Summary of SAM best practices
We have identified five essential software asset management best practices that can help your organization get the most out of your software assets.
|Develop a SAM strategy
|Software asset management should be aligned to business and IT strategies.
|Integrate SAM into the asset management lifecycle
|SAM should be considered from acquisition, through usage, and until disposition of all IT assets.
|Implement end-to-end SAM license management
|Tracking of software license usage across all domains and lifecycle stages limits noncompliance and maximizes value retention.
|Plan and report on SAM costs
|SAM costs should be planned in advance, tracked, and reported to key stakeholders.

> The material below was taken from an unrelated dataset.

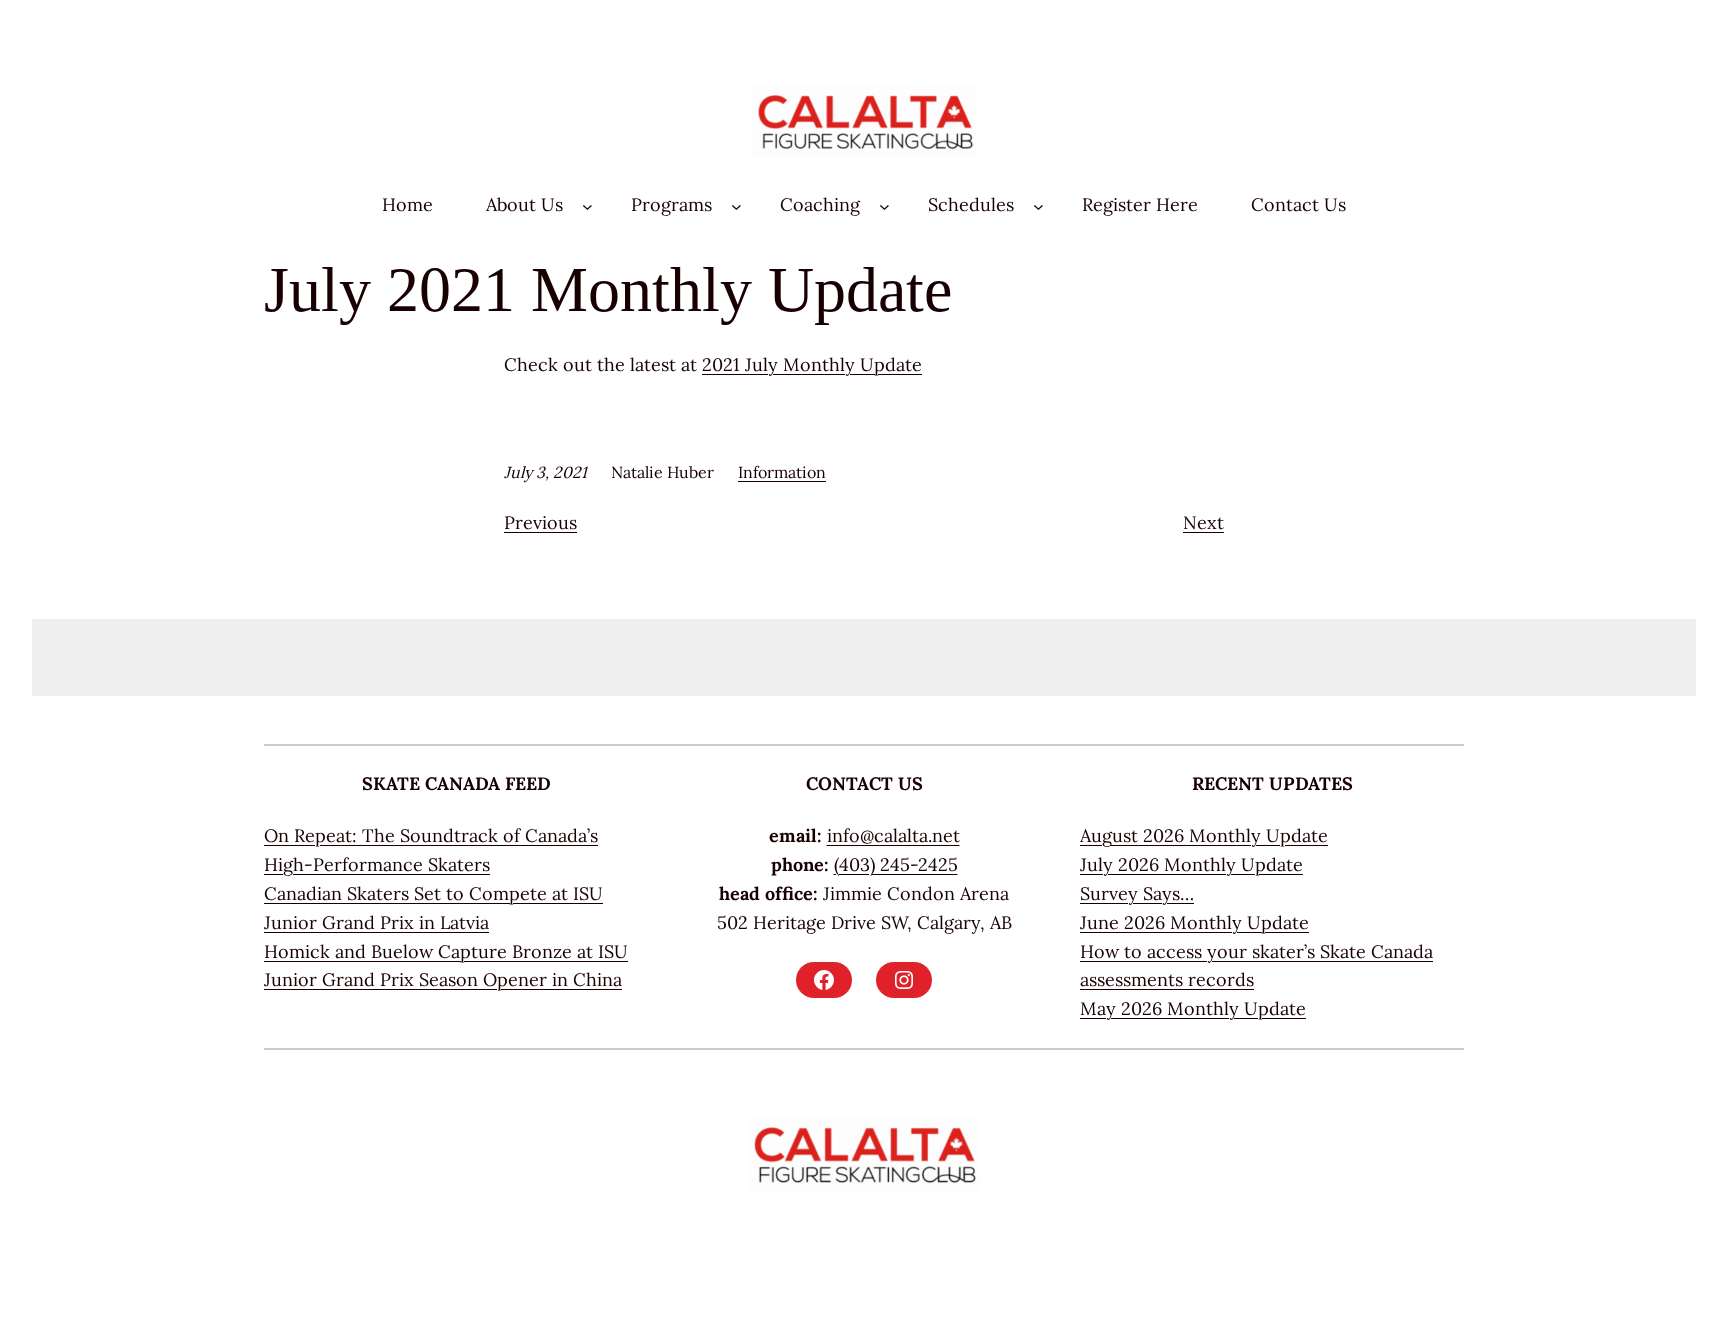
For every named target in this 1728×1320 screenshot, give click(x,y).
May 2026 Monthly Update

|Manage relationships with SAM vendors
|Proactive engagement and keeping tabs on changes to vendor contracts and terms ensure that SAM remains valuable.
Develop a SAM strategy
The management of software assets should be given the same level of attention as other business assets whenever business and IT strategies are crafted. A SAM strategy will be based on information from the following areas of business and IT strategy:
- Business goals and needs
- Technological evolution
- Information security risks and associated controls
- Software vendor direction
- Compliance audit findings
The SAM strategy will assess internal and external issues facing the organization and then provide direction on the acquisition, deployment, and disposition of software assets, including licenses, across the technology environment. This is an important governance element for ensuring that the organization puts in place policies for managing software throughout the IT asset lifecycle, monitors usage regularly, and evaluates the impact of SAM on the achievement of business objectives and the mitigation of business risks.
Accountability is an important element in actualizing the SAM strategy. Ownership of software assets and licenses must be clearly outlined and assigned. Decisions across the IT asset lifecycle must be made with all impacted business leads and communicated to all stakeholders. Even if the enterprise chooses to outsource responsibility for software assets, accountability for them must remain within the organization.
Integrate SAM into the asset management lifecycle
The IT asset management lifecycle encompasses all the stages and related activities that an IT asset undergoes throughout its life within the organization. A lifecycle approach offers the best chance of fully realizing IT asset value, properly accounting for assets, and ensuring their effective and efficient use.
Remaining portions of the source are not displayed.